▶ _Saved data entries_
-.-.-
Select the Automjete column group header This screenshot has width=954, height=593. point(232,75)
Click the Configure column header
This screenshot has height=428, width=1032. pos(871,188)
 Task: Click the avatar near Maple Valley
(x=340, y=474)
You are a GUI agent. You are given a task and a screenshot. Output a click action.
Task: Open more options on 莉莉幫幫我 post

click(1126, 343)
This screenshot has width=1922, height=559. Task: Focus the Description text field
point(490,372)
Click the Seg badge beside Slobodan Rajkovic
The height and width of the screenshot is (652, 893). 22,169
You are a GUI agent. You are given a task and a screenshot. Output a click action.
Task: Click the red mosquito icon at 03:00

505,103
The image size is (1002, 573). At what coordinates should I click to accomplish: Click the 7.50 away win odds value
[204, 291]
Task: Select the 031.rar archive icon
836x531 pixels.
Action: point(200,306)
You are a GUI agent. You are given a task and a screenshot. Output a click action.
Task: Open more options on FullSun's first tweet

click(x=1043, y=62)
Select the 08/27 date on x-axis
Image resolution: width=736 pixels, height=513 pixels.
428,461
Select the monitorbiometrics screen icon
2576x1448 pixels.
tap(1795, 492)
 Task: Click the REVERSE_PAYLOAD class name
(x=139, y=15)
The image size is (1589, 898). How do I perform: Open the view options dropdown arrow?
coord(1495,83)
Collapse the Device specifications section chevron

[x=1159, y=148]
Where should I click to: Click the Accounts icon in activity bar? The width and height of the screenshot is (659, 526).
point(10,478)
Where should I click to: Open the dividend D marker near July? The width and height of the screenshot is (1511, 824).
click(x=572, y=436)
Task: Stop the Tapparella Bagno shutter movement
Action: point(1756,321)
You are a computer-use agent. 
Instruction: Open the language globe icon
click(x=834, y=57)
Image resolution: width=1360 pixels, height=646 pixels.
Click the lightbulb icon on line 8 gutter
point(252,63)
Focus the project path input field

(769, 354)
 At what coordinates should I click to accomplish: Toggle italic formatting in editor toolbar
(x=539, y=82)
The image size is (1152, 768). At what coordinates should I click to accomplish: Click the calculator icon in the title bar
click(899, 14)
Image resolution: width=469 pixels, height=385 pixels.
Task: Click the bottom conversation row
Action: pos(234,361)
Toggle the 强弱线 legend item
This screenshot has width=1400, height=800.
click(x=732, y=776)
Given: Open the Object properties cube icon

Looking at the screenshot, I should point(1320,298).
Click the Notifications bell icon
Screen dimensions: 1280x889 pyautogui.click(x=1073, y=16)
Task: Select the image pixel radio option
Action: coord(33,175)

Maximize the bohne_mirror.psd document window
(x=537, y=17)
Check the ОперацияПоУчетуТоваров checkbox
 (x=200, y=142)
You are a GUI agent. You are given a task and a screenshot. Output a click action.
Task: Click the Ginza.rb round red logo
-.-.-
▶ _Brief_
The complete data above is to be written out again as it stands.

▶ _Result for this task_
Select the Automjete column group header This screenshot has width=954, height=593. point(232,75)
Click the Configure column header
This screenshot has height=428, width=1032. pos(871,188)
 Task: Click the avatar near Maple Valley
(x=340, y=474)
You are a GUI agent. You are given a task and a screenshot. Output a click action.
Task: Open more options on 莉莉幫幫我 post

click(1126, 343)
This screenshot has width=1922, height=559. Task: Focus the Description text field
point(490,372)
Click the Seg badge beside Slobodan Rajkovic
The height and width of the screenshot is (652, 893). 22,169
You are a GUI agent. You are given a task and a screenshot. Output a click action.
Task: Click the red mosquito icon at 03:00

505,103
The image size is (1002, 573). At what coordinates should I click to accomplish: Click the 7.50 away win odds value
[204, 291]
Task: Select the 031.rar archive icon
836x531 pixels.
Action: point(200,306)
You are a GUI agent. You are given a task and a screenshot. Output a click action.
Task: Open more options on FullSun's first tweet

click(x=1043, y=62)
Select the 08/27 date on x-axis
Image resolution: width=736 pixels, height=513 pixels.
428,461
Select the monitorbiometrics screen icon
2576x1448 pixels.
tap(1795, 492)
 Task: Click the REVERSE_PAYLOAD class name
(x=139, y=15)
The image size is (1589, 898). How do I perform: Open the view options dropdown arrow?
coord(1495,83)
Collapse the Device specifications section chevron

[x=1159, y=148]
Where should I click to: Click the Accounts icon in activity bar? The width and height of the screenshot is (659, 526).
point(10,478)
Where should I click to: Open the dividend D marker near July? The width and height of the screenshot is (1511, 824).
click(x=572, y=436)
Task: Stop the Tapparella Bagno shutter movement
Action: point(1756,321)
You are a computer-use agent. 
Instruction: Open the language globe icon
click(x=834, y=57)
Image resolution: width=1360 pixels, height=646 pixels.
Click the lightbulb icon on line 8 gutter
point(252,63)
Focus the project path input field

(769, 354)
 At what coordinates should I click to accomplish: Toggle italic formatting in editor toolbar
(x=539, y=82)
The image size is (1152, 768). At what coordinates should I click to accomplish: Click the calculator icon in the title bar
click(899, 14)
Image resolution: width=469 pixels, height=385 pixels.
Task: Click the bottom conversation row
Action: pos(234,361)
Toggle the 强弱线 legend item
This screenshot has width=1400, height=800.
click(x=732, y=776)
Given: Open the Object properties cube icon

Looking at the screenshot, I should point(1320,298).
Click the Notifications bell icon
Screen dimensions: 1280x889 pyautogui.click(x=1073, y=16)
Task: Select the image pixel radio option
Action: coord(33,175)

Maximize the bohne_mirror.psd document window
(x=537, y=17)
Check the ОперацияПоУчетуТоваров checkbox
 (x=200, y=142)
You are a GUI agent. You are given a task and a screenshot. Output a click action.
Task: Click the Ginza.rb round red logo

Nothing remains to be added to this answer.